▶ **THE TASK**: Format the material below as a two-column CSV with the headers instruction and location, giving one row for each text and its answer. Put each value in double quotes, replace line breaks with spaces, include all of the material, and leave out the pictures.

Collection entries:
--------------------------------------------------
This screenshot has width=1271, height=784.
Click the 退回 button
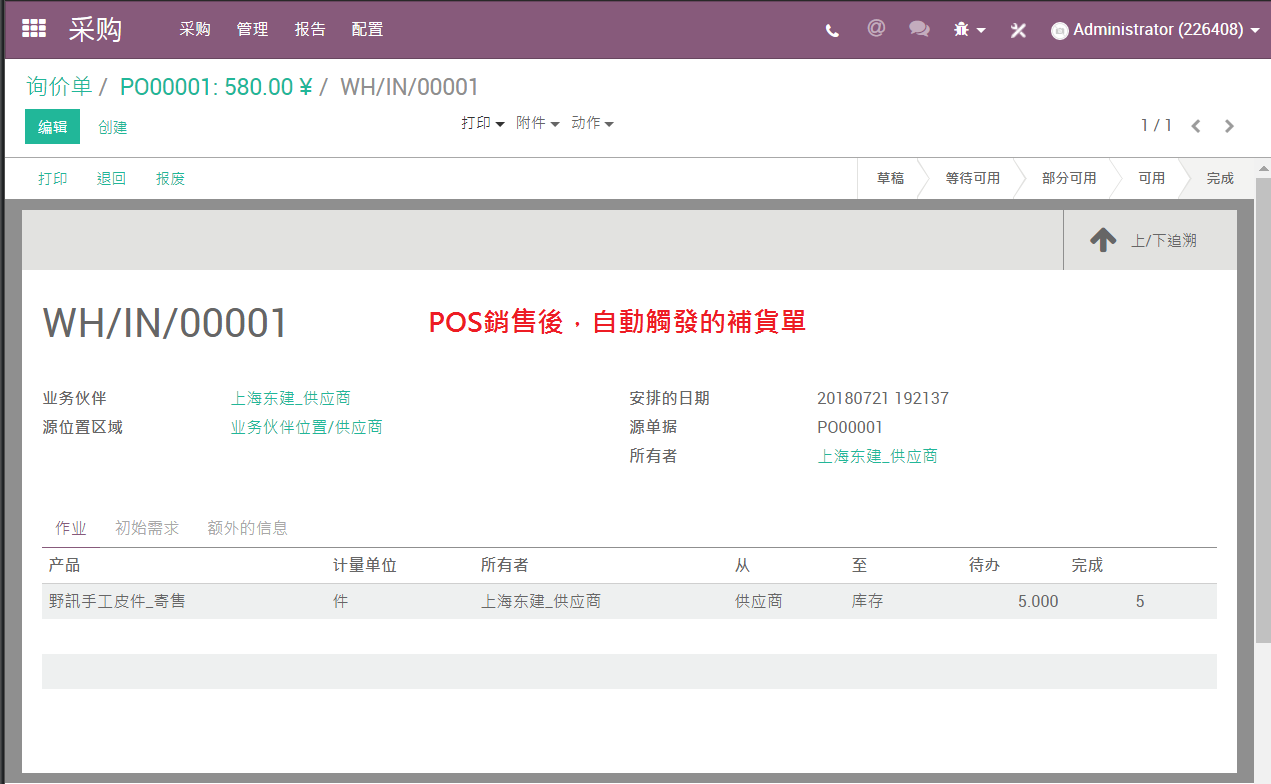[x=111, y=179]
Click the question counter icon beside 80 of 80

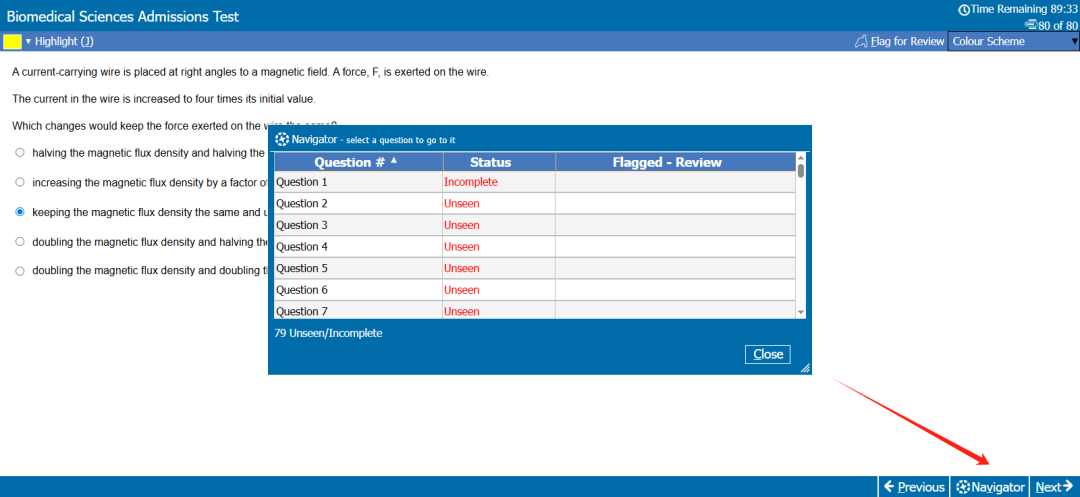tap(1030, 24)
--------------------------------------------------
▶ **TASK RESULT**:
instruction,location
"This screenshot has width=1271, height=784. Click the 退回 button","[x=111, y=179]"
"Click the question counter icon beside 80 of 80","tap(1030, 24)"